[Extracted text]
= = = = = = =

Wrong. Pushing things for later is comfortable, as you convince yourself that it will get done eventually. However, as most of us know by now, later is a concept that is never ending. There is always a “later” to convince yourself about. Before you know it, too much time would have passed and you’ll have too little time to play catch up to achieve the financial goals you could have well achieved if you started earlier.

What you need to do: Set a date and time and clear your schedule. If being at home is too much of a distraction with the family present, then find a place where you can be isolated to focus on your financial planning. Alternatively, outsource these efforts to an independent financial advisor who can review your financial status and manage the wealth for you.

> “I don’t have enough money to plan and invest”


Most people don’t realise it, but having enough money is a matter of perspective. If you don’t have enough money to invest when you’re earning RM5,000 a month, do you think you will have enough to invest when you’re earning RM50,000 a month? Believe it or not, I have met several people earning around RM50,000 or more per month and still lament about not having enough to save and invest.

We always think along the lines of “if only we make more money”, but once we actually start making more money, our expenses and lifestyle will also go up a notch.

The famous Parkinson’s Law coined by C. Northcote Parkinson in his book The Law and The Profits illustrates this concept best. The law says that work expands to fill the time that is allocated to complete it. In other words, if given a 24-hour deadline, a 20-minute job will take a day to complete.

He goes on to say that individual expenditure does not only rise to meet income but it tends to surpass it, and probably always will. So, if you’re waiting for a time when you feel you have enough money to save and invest, that time will never come.

What you need to do: Take a long hard look at your expenses. This is critical since we are now in challenging economic times. Mindfully track your spending habits for a month and cut back on luxuries that you can live without. If it helps, set up a standing instruction with your bank to automatically transfer a portion of your salary into another bank account. Use that to start investing. Every small portion helps, so don’t think that cutting back on a small luxury is insignificant.

> “I don’t really need to invest”

People won’t admit to thinking this, but they do. This fallacy of not needing to invest stems from the fact that when they retire someday, they will have their EPF savings to rely on. Technically, if you are earning a comfortable amount and do not make any EPF withdrawals before you retire, you may be right in thinking this.

However, this is hardly the case. EPF has reported that more than two-thirds (68%) of EPF members aged 54 had less than RM50,000 in EPF savings, while only 18% of its members had the minimum savings target of RM240,000 in their account by 55. This amounts to a monthly withdrawal of RM1,000 to cover basic needs for 20 years – sufficient if you want to live a basic retirement lifestyle, but nowhere near what is needed for a comfortable retirement in a middle-class lifestyle.

= = = = = = =

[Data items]
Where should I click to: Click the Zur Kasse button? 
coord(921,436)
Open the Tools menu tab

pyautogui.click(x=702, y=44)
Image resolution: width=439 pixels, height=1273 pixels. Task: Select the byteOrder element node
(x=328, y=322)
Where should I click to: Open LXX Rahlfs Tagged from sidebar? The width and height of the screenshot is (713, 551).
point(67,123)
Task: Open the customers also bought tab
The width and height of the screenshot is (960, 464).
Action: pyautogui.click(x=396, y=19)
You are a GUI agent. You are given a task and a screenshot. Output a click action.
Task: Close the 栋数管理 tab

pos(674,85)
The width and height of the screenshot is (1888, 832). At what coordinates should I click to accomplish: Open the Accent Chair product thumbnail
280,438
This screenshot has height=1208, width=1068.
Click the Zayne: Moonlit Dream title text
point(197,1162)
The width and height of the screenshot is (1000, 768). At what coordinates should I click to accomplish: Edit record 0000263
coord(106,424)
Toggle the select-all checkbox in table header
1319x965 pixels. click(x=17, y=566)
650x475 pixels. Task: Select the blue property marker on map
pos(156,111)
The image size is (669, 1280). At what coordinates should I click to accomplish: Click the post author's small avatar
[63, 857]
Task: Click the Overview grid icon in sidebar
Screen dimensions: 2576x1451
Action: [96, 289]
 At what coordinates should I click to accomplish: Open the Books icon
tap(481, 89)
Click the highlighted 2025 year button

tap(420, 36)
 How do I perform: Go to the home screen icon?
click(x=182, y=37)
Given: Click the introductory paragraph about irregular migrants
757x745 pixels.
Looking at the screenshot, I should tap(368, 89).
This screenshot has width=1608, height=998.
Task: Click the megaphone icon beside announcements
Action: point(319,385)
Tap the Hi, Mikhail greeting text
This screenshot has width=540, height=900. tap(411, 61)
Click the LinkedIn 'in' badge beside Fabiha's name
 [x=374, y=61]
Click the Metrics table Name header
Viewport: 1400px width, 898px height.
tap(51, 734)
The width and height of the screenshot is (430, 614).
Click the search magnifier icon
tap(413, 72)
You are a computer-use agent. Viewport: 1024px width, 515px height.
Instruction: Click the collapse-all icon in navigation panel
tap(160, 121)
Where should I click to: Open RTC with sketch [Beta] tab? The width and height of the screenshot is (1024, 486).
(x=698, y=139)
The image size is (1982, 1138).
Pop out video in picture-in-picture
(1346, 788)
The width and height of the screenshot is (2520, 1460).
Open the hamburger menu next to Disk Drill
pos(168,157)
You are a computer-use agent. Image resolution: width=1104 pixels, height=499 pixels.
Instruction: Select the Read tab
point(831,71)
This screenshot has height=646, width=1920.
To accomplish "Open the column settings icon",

= = = = = = =

[Description of the task] Carry on the article about excuses for putting off financial planning and investing, picking up right after its final sentence. These rows are separate material and have no connection to the text.

[Answer to the problem]
So if you’re thinking of relying mainly on your EPF savings, think again. Your EPF should act as an additional retirement fund on top of your other retirement savings, instead of being the only pillar in your retirement plan.

What you need to do: Start planning now for additional retirement savings. Before you invest, determine the lifestyle that you want to live when you’re retired and calculate how much you’d roughly need over the span of your retirement. Don’t know where to start?

Use a holistic financial planning app, like iWealth, to do a comprehensive calculation on your retirement and other major financial goals. Remember to factor in inflation.

While half of the year has flown by just like that, it’s never too late to examine your financial health and take the necessary steps to protect and grow your wealth.

Over the years I’ve shared many articles to inspire middle class folk like yourselves to take control of your financial destiny.

I certainly hope this knowledge has proven useful and relevant to your personal circumstances.

However, I also hope that you have begun putting into place some of these practices. Today, you may have gotten a better idea of what has been stopping you from investing properly.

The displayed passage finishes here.